Making a heatmap • ggcorrheatmap

The gghm() function can be used to make a heatmap from a matrix of data frame. Rows and columns are ordered the same way as in the input.

library(ggcorrheatmap)
library(ggplot2)
library(dplyr)
library(patchwork) # For pasting together plots

gghm(mtcars)

A heatmap of the mtcars data with a colour scale going from dark blue to blue.

The ggcorrhm() function uses gghm() to build a correlation heatmap. The correlations between the columns in the input are computed and plotted.

If the matrix being plotted is square and has the same row- and column names, the axis labels are drawn on the diagonal. This behaviour can be changed using the show_names_diag, show_names_rows and show_names_cols arguments. Such a heatmap can also be plotted using triangular and mixed triangular layouts, explained more in the correlation matrix and mixed layouts articles.

ggcorrhm(mtcars)

A symmetric heatmap showing the Pearson correlation between columns in the mtcars data. Colours range from blue (low) to red (high). The names of the variables are displayed on the diagonal.

Specifying colours

The colours of the heatmap can be adjusted by passing a string specifying a Brewer or Viridis scale or a ggplot2::scale_fill_* function call to the col_scale argument. The limits can be changed by giving a vector to the limits argument.

# Use the Viridis D (can also be "viridis") option
gghm(mtcars, col_scale = "D")

A heatmap of the whole mtcars data using the viridis colour scale.

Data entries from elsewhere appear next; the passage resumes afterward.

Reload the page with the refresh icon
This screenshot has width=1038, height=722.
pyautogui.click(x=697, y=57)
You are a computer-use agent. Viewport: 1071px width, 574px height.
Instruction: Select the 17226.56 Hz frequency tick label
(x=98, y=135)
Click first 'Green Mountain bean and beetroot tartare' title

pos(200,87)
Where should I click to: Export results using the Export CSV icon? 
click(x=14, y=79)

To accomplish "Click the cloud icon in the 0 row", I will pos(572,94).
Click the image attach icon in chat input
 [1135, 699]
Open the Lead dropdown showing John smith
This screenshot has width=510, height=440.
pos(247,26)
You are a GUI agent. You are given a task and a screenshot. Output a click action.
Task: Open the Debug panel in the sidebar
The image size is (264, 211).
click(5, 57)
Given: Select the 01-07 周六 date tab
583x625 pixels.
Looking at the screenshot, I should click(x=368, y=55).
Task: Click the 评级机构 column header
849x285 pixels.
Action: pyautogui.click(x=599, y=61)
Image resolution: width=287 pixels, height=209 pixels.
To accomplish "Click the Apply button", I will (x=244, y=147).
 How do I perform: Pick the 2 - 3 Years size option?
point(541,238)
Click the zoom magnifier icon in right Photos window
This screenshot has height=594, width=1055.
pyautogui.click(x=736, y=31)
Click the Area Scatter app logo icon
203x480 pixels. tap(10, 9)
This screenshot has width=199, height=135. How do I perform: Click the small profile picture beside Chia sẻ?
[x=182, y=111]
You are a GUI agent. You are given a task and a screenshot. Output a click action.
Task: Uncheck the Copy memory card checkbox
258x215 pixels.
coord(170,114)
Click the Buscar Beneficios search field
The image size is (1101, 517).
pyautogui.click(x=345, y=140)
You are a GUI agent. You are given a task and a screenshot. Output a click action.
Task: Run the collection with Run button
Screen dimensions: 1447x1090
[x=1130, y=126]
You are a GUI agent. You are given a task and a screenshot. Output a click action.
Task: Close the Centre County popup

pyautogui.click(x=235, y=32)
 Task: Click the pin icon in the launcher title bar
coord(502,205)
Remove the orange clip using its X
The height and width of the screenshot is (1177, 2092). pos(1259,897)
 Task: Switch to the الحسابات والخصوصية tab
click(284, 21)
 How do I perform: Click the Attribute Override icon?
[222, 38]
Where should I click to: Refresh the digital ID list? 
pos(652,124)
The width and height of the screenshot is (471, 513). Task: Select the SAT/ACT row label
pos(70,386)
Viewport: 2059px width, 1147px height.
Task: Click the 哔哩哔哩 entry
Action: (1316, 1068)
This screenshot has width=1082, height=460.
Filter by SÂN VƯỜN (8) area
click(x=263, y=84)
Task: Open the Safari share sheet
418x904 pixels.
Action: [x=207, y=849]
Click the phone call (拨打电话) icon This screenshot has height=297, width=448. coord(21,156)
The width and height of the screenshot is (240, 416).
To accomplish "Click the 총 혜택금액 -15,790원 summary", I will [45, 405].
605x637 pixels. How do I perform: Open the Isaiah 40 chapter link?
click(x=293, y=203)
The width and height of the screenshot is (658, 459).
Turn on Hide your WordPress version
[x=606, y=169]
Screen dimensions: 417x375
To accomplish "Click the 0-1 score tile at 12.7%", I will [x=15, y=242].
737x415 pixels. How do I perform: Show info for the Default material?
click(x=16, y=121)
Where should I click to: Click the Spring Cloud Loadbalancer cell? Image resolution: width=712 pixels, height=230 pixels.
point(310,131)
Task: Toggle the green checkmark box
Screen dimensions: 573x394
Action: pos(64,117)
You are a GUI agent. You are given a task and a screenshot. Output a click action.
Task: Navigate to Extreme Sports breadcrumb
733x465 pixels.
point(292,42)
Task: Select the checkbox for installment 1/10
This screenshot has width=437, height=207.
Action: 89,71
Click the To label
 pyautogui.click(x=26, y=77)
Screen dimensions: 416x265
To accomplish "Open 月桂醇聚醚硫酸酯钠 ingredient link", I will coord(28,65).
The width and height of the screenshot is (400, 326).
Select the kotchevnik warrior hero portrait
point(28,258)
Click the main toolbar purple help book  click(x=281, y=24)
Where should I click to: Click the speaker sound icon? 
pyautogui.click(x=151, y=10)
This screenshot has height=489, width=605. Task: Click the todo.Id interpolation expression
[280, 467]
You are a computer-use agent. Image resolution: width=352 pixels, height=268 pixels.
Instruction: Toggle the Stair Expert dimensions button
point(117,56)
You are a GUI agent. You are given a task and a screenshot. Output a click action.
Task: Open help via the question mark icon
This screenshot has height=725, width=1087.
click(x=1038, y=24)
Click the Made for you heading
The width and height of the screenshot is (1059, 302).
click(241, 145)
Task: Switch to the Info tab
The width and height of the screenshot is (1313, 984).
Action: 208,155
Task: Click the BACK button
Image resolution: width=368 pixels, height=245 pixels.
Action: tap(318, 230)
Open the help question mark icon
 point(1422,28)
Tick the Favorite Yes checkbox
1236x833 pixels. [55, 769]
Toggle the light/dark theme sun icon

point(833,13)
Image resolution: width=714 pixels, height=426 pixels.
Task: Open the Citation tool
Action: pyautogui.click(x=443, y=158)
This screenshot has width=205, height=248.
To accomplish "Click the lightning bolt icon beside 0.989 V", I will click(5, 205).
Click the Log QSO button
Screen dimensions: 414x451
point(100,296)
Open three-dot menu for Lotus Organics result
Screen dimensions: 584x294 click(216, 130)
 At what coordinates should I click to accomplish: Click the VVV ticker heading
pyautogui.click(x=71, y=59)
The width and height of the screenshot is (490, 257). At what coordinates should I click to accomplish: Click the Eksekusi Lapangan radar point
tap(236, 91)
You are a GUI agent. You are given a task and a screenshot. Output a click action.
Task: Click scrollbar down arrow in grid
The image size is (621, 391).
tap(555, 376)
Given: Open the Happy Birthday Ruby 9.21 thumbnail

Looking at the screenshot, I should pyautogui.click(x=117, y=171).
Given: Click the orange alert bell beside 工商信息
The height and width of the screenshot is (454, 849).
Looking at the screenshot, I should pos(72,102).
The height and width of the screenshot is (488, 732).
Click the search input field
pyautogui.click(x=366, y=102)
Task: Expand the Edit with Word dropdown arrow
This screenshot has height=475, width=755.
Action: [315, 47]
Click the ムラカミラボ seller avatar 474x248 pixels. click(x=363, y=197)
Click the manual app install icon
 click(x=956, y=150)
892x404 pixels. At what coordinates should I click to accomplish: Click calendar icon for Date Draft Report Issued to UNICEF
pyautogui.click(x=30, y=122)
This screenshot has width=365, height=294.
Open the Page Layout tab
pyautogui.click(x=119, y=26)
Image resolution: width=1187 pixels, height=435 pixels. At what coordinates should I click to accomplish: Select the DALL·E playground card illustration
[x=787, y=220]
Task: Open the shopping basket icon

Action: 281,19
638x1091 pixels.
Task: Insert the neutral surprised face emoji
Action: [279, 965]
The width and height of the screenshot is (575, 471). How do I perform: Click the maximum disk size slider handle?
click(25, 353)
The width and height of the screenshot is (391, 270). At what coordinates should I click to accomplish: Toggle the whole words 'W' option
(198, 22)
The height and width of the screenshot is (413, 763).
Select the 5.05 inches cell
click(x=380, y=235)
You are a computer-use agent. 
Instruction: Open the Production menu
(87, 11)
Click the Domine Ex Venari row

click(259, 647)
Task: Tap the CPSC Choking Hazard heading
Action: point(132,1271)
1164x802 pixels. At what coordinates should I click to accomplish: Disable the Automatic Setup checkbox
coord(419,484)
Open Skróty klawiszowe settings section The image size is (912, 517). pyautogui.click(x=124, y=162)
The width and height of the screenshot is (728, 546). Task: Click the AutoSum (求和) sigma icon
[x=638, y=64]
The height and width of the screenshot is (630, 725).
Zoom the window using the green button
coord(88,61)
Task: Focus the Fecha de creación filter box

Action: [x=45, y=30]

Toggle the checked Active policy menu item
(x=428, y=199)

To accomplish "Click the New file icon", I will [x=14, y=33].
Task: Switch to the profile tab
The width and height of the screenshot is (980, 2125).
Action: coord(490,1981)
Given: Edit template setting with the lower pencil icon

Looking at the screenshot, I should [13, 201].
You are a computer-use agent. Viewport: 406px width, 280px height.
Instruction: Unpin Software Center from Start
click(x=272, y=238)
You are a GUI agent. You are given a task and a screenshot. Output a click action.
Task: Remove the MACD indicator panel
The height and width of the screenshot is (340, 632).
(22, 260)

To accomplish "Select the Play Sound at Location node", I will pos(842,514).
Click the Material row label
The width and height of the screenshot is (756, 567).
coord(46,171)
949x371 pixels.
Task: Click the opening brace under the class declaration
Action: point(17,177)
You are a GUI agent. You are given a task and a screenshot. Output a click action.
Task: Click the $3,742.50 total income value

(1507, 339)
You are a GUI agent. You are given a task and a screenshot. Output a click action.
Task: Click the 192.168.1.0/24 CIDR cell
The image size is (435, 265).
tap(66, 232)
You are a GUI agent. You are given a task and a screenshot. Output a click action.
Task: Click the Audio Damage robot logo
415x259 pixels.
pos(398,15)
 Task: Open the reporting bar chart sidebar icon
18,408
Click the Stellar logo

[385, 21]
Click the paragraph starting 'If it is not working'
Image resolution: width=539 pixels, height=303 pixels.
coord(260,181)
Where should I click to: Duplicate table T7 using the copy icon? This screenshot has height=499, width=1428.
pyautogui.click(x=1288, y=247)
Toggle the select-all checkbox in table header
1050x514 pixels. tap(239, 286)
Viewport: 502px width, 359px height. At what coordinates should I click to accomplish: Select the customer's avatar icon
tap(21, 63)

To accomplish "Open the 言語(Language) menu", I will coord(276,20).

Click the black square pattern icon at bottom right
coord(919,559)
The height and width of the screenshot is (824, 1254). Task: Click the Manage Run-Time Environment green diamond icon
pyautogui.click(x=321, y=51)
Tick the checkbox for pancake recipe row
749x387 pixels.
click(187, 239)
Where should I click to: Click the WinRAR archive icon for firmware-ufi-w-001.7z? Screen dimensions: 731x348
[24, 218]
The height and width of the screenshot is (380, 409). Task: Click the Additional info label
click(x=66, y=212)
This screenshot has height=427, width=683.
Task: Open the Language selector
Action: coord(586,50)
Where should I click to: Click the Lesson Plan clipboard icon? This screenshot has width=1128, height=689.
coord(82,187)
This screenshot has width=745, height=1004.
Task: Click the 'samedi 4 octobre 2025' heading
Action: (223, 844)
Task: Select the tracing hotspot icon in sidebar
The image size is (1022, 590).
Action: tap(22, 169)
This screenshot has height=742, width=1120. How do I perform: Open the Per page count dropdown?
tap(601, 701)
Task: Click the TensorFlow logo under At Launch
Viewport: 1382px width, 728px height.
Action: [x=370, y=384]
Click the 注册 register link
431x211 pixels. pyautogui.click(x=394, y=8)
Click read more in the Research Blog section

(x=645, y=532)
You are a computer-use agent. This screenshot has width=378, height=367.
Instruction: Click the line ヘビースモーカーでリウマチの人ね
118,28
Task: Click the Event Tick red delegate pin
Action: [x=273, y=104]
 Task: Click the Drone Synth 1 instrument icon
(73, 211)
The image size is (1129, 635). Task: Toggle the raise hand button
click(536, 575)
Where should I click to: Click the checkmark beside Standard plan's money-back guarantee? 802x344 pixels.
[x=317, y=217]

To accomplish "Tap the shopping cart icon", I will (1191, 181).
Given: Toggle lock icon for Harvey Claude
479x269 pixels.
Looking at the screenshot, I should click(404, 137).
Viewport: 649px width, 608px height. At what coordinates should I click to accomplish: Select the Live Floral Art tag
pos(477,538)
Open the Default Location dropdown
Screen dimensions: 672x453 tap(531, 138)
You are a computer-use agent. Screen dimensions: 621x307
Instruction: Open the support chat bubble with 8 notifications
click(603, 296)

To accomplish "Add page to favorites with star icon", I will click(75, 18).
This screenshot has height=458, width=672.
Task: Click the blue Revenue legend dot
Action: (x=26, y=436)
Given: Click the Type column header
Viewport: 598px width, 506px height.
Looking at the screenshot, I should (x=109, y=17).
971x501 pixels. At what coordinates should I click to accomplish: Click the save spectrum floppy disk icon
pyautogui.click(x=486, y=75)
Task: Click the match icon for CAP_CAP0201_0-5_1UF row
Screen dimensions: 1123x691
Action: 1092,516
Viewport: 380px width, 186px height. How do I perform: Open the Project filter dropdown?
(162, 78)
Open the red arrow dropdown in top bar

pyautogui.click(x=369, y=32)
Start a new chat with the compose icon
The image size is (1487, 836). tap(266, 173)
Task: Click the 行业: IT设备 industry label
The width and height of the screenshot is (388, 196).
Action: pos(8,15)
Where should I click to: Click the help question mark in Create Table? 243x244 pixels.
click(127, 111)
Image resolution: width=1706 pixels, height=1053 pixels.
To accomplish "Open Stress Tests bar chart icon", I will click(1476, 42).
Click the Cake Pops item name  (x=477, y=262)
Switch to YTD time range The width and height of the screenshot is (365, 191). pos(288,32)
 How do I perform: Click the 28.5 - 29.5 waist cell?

The bins argument creates a binned scale (only for continuous data). If bins is a float number (class ‘double’), ggplot2 will try to put the breaks at nice numbers at the cost of changing the number of bins. If bins is an integer the exact number of bins will instead be prioritised, but the breaks may end up at strange numbers.

plt1 <- gghm(mtcars, col_scale = "A", bins = 6)
plt2 <- gghm(mtcars, col_scale = "A", bins = 6L)

plt1 + plt2

Two heatmaps of the mtcars data using the Viridis magma colour scale. The scale of the first plot is divided into five bins with breaks at 100, 200, 300, and 400. The second scale has six bins with breaks at 78.67, 157.33, 236.0, 314.67, and 393.33.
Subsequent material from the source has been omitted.